Aim and objectives To describe the use of different pangenotypic treatments in HCV patients to evaluate efficacy and safety.
Material and methods Observational and retrospective study in all adult HCV patients who received treatment with pangenotypic treatments between January and December 2020 in a regional hospital of 300 beds. Hospital pharmacist-dispensed treatment monitoring adherence and tolerance. Data collected were age, sex, genotype, degree of fibrosis, type of patients (naïve, relapse or non-respondent), HCV treatment, treatment duration, basal viral load (VL), VL at 12 weeks after treatment completion and adverse reactions. As an indicator of efficacy, sustained viral response (SVR) was used.
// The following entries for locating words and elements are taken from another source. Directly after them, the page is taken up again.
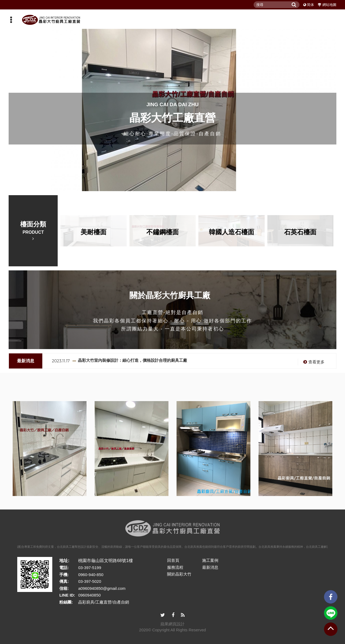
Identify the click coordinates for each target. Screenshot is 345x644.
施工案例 (210, 560)
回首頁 (173, 560)
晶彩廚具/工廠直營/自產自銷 (104, 602)
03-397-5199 (89, 567)
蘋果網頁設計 (172, 624)
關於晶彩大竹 (179, 574)
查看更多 (313, 362)
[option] (194, 361)
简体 (310, 5)
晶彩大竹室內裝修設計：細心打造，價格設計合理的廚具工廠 (132, 360)
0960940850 (89, 595)
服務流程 (175, 567)
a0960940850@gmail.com (102, 588)
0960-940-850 (91, 574)
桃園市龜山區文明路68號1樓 (105, 560)
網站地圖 (329, 5)
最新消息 (210, 567)
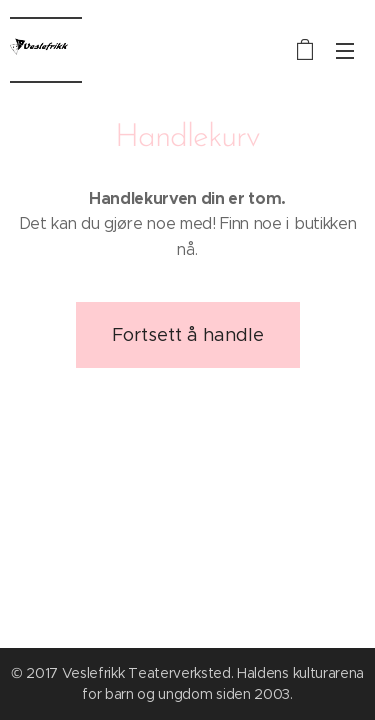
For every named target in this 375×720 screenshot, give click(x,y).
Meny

Results 42 patients (76.9% men) were analysed. Median age 50.8 (range 27–79) years. A patient (2.4%) had genotype 1a, 2 (4.8%) had genotype 1b, 5 (11.9%) had genotype 2, 1 (2.4%) had genotype 3, 3 (7.1%) had genotype 4, 1 (2.4%) had genotype 5 and the genotype was not determined in 29 patients (69%). Regarding the degree of fibrosis, 17 patients (40.5%) were F0-F1, 6 (14.3%) were F2, 5 (11.9%) were F3 and 14 (33.3%) were F4. 34 (80.9%) were naïve patients, 5 (11.9%) failed prior treatment based on interferon and 3 (7.1%) were non-responders to treatment with direct-acting antivirals (DAA). 15 patients (35.7%) were treated with glecaprevir/pibrentasvir for 8 weeks, 24 patients (57.1%) with sofosbuvir/velpatasvir for 12 weeks and 3 (7.1%) with sofosbuvir/velpatasvir/voxilaprevir for 12 weeks. Median baseline VL was 3 125 159.6 IU/mL (range 3130–55 800 000), with 22 patients (52.4%) having >800 000 UI/mL. SVR was achieved in 38 patients (90.5%). VL was not determined in 3 patients. Regarding safety, 6 patients (14.3%) suffered at least one adverse reaction: headache (3), fatigue (2), gastrointestinal discomfort (2) and insomnia (1).
Conclusion and relevance Pangenotypic regimens probably represent the latest stage of development of treatment for chronic hepatitis C, and they have extremely high efficacy regardless of genotype, subtype, treatment history, or fibrosis status. They are well-tolerated drugs with a good safety profile.